Data extract:
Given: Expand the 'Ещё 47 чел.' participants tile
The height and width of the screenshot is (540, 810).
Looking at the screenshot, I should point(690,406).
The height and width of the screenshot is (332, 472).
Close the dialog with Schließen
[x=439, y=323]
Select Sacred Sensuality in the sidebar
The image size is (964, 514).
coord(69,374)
---
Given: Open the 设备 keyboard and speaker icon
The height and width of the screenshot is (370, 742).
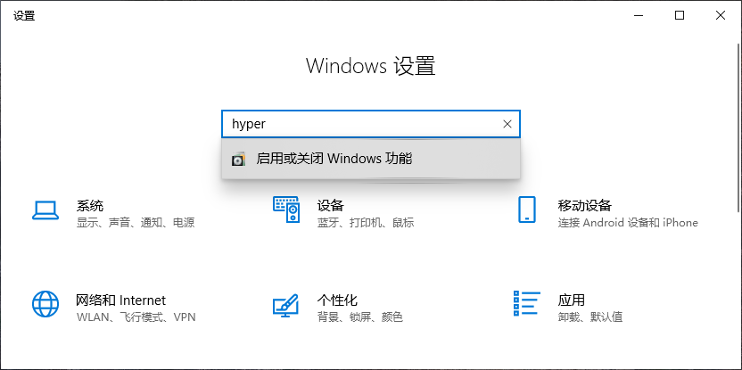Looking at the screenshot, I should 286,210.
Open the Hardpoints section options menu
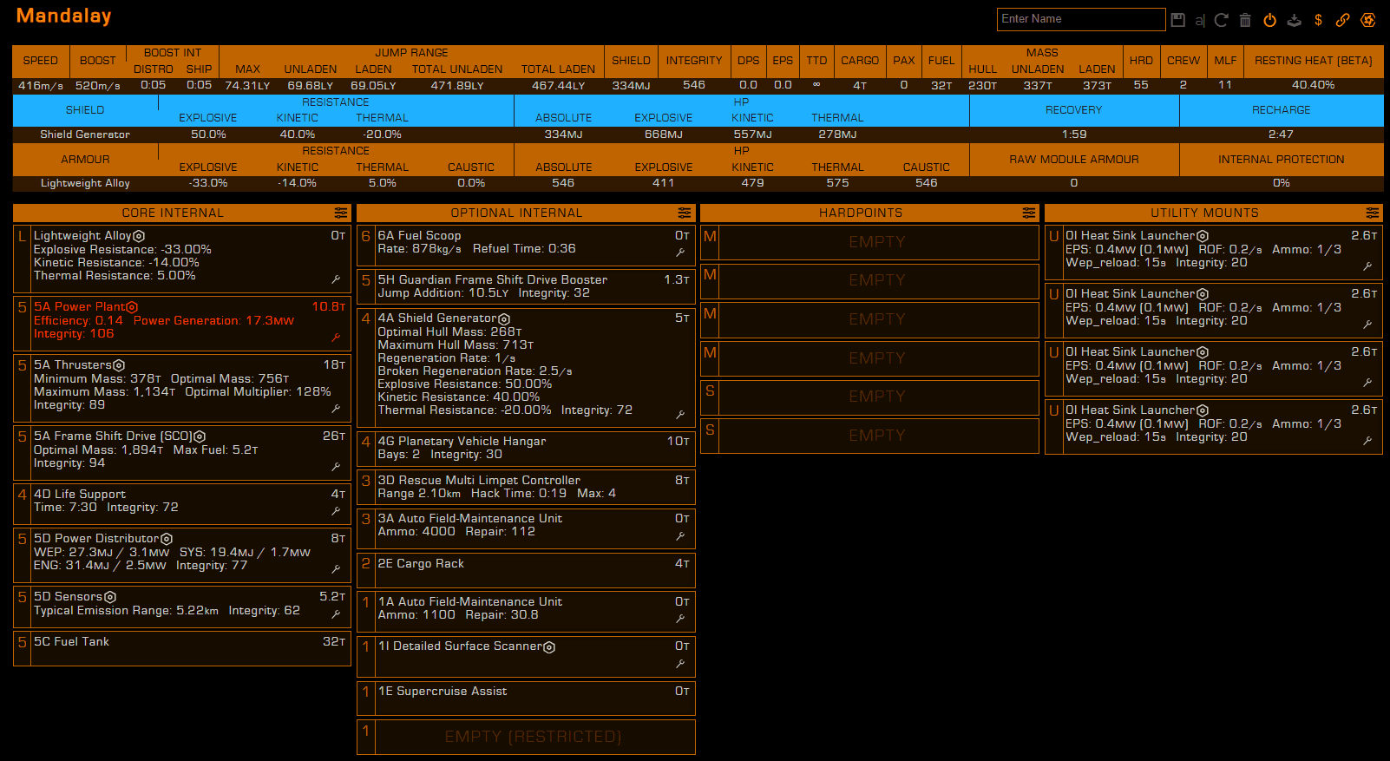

What to do:
Copy exactly the lines of the entries above from the one containing "Given: Open the 设备 keyboard and speaker icon" through the one containing "Open the Hardpoints section options menu". Both end lines count; pictures do not.

Result of this exercise:
Given: Open the 设备 keyboard and speaker icon
The height and width of the screenshot is (370, 742).
Looking at the screenshot, I should 286,210.
Open the Hardpoints section options menu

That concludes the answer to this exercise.